At 1,500 square feet, the 1920s Craftsman bungalow Mandi Smethells shares with her husband Jack and four-year-old daughter Madeline in the Como Park neighborhood of St. Paul isn't exactly "tiny"—in our current era of tiny house mania, anyway. But it is objectively small, especially when most of that space is consumed by the basement and sloped-ceiling attic. This is the story of how they make it work.
Smethells, a Room & Board Design Associate by day and creator of gorgeous handwoven wall hangings at Smoothhills Weaving the rest of the time, moved into the home with her family three years ago from Michigan, after picking out the house in just one weekend. The only renovation at the outset involved finishing the basement and applying fresh paint jobs, but given Smethells' vigorous creative side, the sprucing up has just begun.
Smethells describes her style as "eclectic," as she's influenced by both the textiles and colors she works with in weaving, as well as the contemporary furniture at Room & Board—a teal velvet sofa from the modern furniture retailer is an eye-catcher in the living room and Smethells' favorite spot in the house. "I do tend to be more of a maximalist—I really enjoy layers...but I'm always trying to peel off some layers."
One way this approach manifests is through her wall hangings. They're everywhere: the two bedrooms, the guest room and studio in the attic, the porch, the hallways. "Sometimes they hang for just a period of time, and then they go away when they get sold or I rotate out different pieces just to kind of study and reflect on maybe what I would have differently," Smethells explains. The one piece she has committed to keeping is the one in her daughter's room. "The colors are just the colors she loves, which are light blue and pink, and she has claimed it."
Furniture, though, is a lot trickier to deal with. Smethells admits that a smaller house definitely limits you in your furniture options and will pose a lot of challenges as far as arrangement. "But you know, I'm never afraid to change something if it's bothering me," she says.
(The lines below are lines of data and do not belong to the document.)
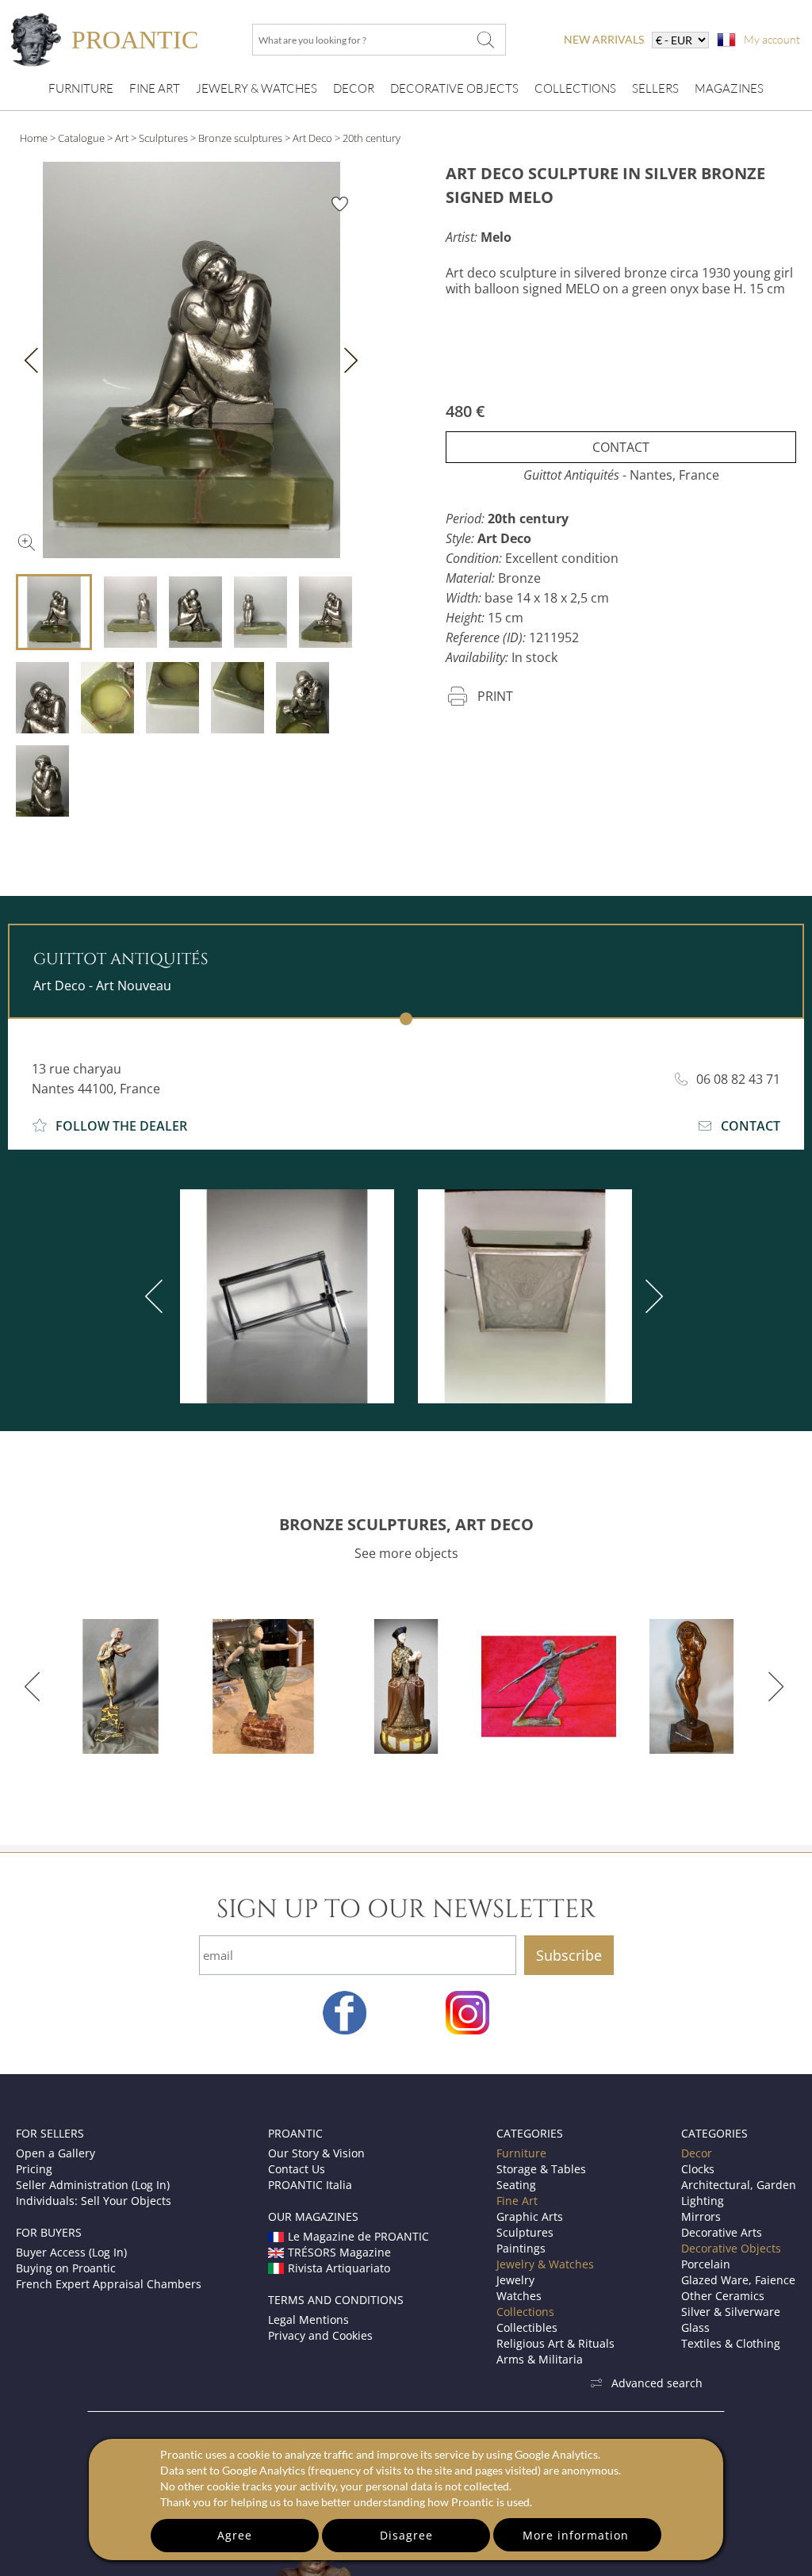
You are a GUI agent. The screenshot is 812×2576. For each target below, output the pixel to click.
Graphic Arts (529, 2216)
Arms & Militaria (539, 2359)
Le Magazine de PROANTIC (358, 2236)
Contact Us (296, 2168)
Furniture (80, 88)
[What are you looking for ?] (485, 39)
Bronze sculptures (240, 138)
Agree (234, 2535)
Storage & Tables (541, 2168)
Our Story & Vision (316, 2153)
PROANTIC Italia (310, 2184)
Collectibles (526, 2327)
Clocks (697, 2168)
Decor (353, 88)
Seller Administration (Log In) (93, 2184)
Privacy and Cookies (320, 2335)
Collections (575, 88)
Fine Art (154, 88)
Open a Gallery (55, 2153)
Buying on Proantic (66, 2268)
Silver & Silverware (730, 2311)
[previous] (157, 1296)
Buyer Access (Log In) (71, 2252)
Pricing (34, 2168)
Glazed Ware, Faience (738, 2279)
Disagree (406, 2535)
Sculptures (163, 138)
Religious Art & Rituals (555, 2343)
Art (121, 138)
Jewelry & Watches (256, 88)
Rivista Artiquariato (339, 2268)
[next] (651, 1296)
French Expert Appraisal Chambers (108, 2283)
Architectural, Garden (738, 2184)
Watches (519, 2295)
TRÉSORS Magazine (339, 2252)
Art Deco (312, 138)
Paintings (521, 2248)
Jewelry (515, 2279)
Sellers (655, 88)
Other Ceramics (722, 2295)
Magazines (729, 88)
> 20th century (367, 138)
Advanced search (657, 2382)
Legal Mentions (308, 2319)
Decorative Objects (454, 88)
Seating (516, 2184)
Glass (695, 2327)
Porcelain (705, 2264)
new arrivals (604, 39)
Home (34, 138)
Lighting (702, 2200)
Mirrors (701, 2216)
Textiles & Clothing (730, 2343)
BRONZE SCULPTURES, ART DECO (406, 1524)
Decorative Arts (721, 2232)
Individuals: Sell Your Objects (93, 2200)
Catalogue (81, 138)
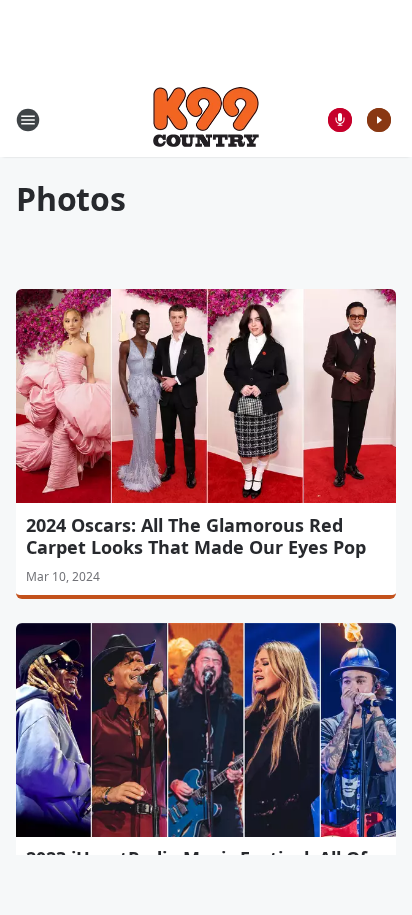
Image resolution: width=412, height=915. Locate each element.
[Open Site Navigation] (28, 120)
Nowhere has this more true than in the "itsy bitsy" kitchen, which clocks in at just 10 by 10 feet. "It's very small, and it doesn't flow, and it's probably changed the way that I prepare food in a negative way," says Smethells. You can, for one, tell how compact the space is by how far the sink—which Smethells says is not really a farmhouse sink, and certainly not much bigger than a regular sink—juts out from the counters. By "negative," Smethells mostly means she has had to cut back on cooking or baking elaborate recipes just because there is so little surface space counters, so cooks and bakes less elaborate space just because the surface area to work with.
She remembers why she and her husband were okay with the tiny kitchen though. "We saw so many bungalows where they remodeled the kitchen maybe in the '80s and '90s and it didn't really go with the architecture of the home." Plus, a smaller kitchen is way easier to clean.
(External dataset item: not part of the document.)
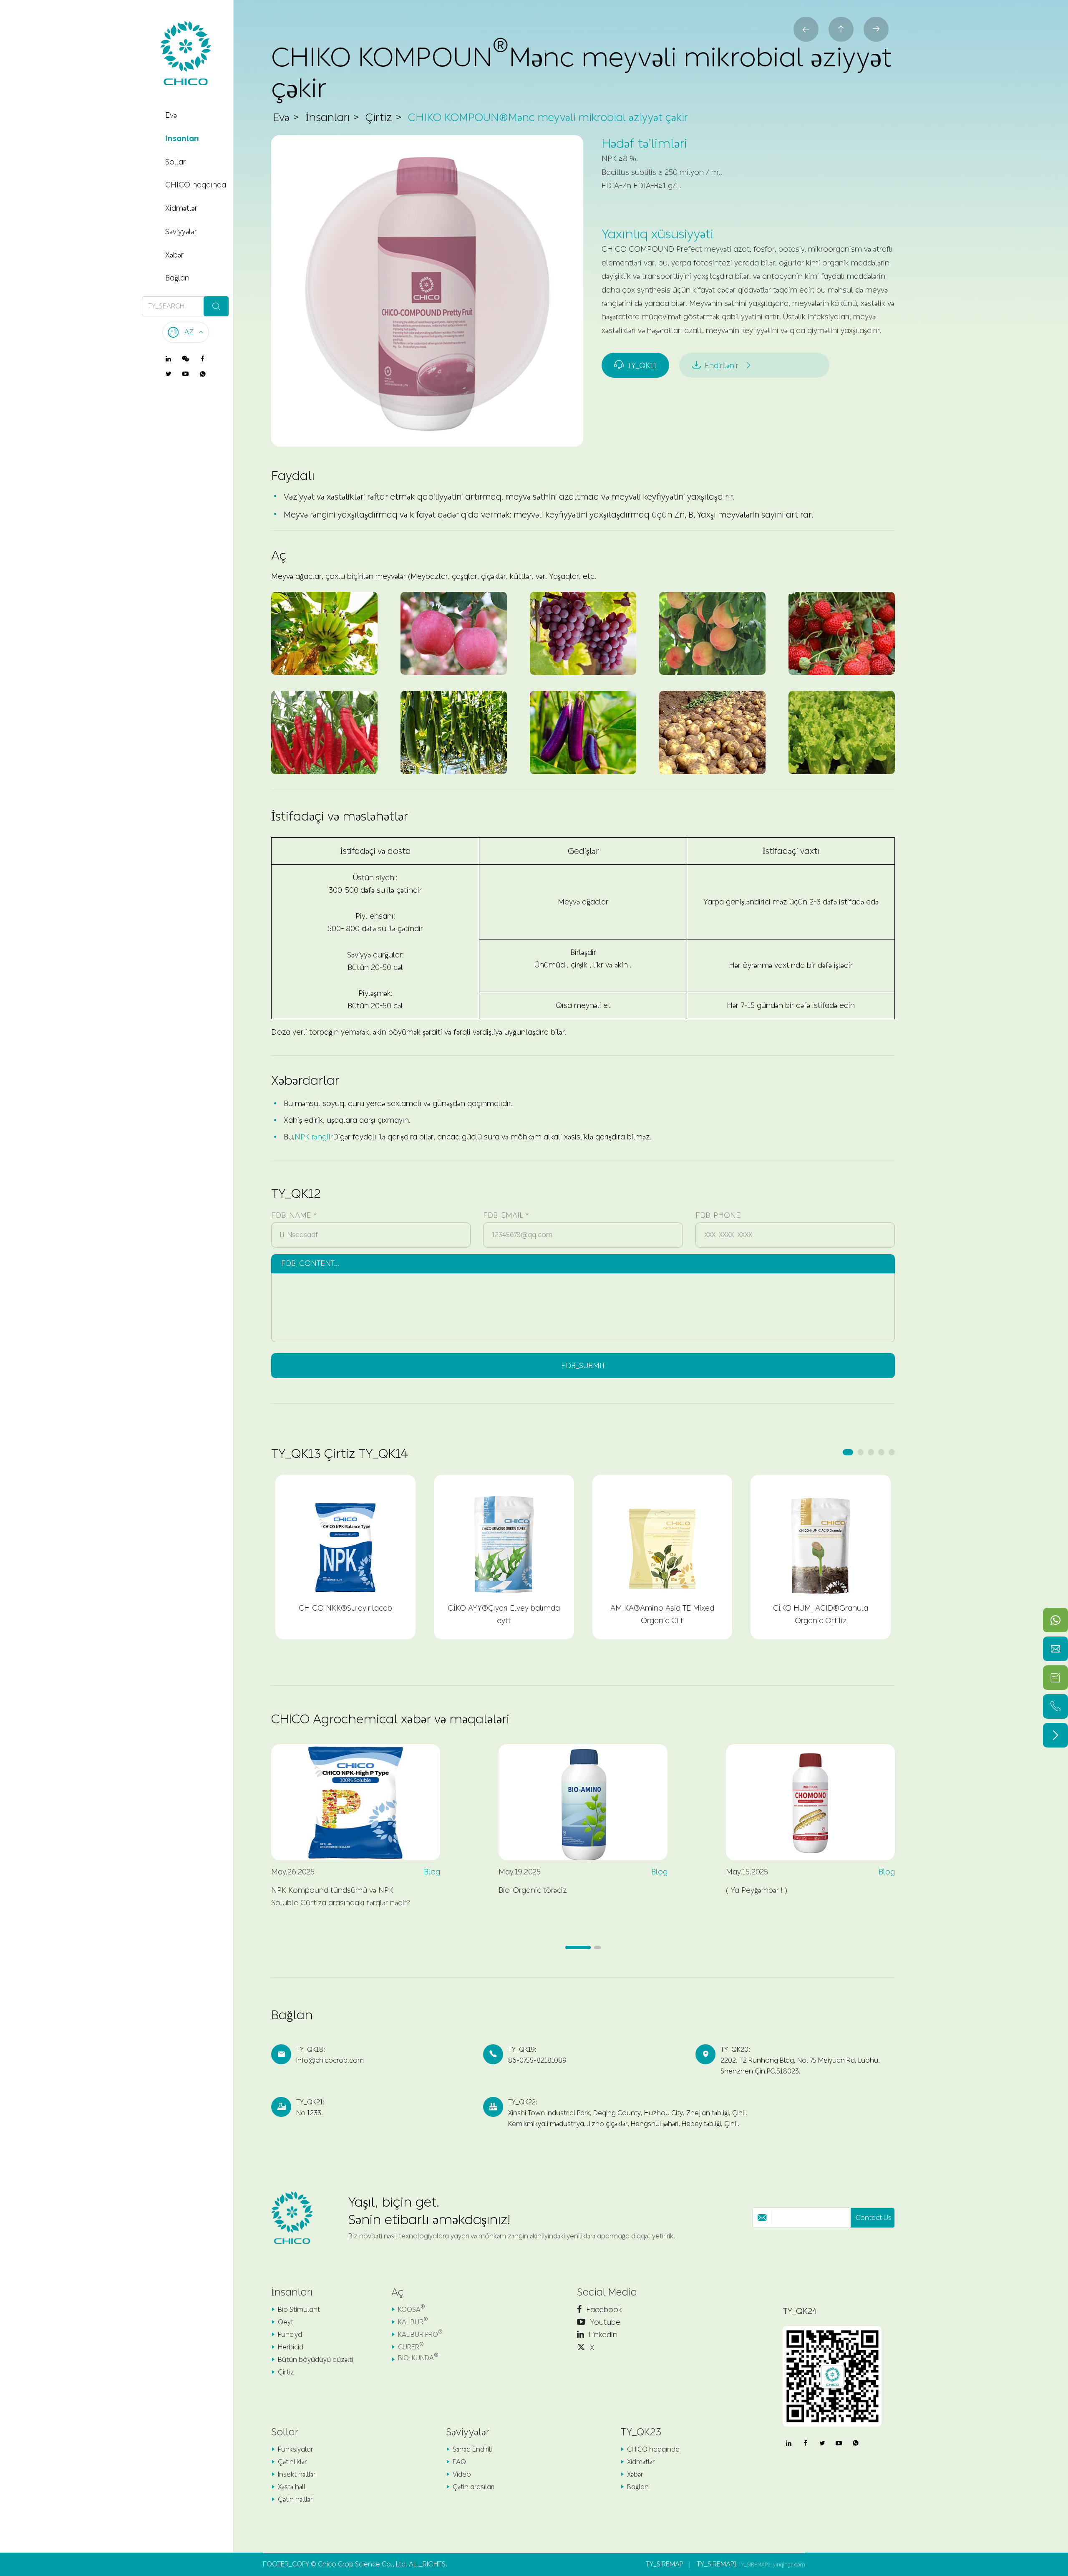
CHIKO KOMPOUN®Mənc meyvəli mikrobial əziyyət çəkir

But one thing that had been a problem since day one was the area by the window, where there was originally an attached table with chairs. "It felt too large, we weren't going to eat in the kitchen anyway so we took it out right away." Then they tried a cart, but that didn't really offer any extra storage. Then came another table, but it was still silly since they never sat there. Finally, in the last six months, Smethells got a hand-me-down piece from her mother, a light blue console that finally worked—it had the right proportions and added a bit more usable space (see a shot of it on her Instagram account here.)
This theme of adding and peeling away reached new heights recently, when Smethells completed a big home purge, and sold off or gave away a bunch of stuff. She wasn't thinking of decluttering queen Marie Kondo, though. The idea has been on her mind since they moved in and it was just time. Plus, Smethells adores thrifting—some of her spots in the Twin Cities area are Arc’s Value Village and Blue Bicycle Vintage—and she thinks it's "good thrifting juju" to put good stuff back out there.
"Sometimes it takes time to make decisions to let possessions go, but I keep going back to the thought of having things in your home, especially a small home, that you absolutely love," she says.
"I always reach for the same coffee cup, it's the perfect weight and I love the design, and I will reach through other coffee cups to get it...And I thought, what if all of my coffee cups felt like that, with that extra joy it would bring me when I make my coffee in the morning?"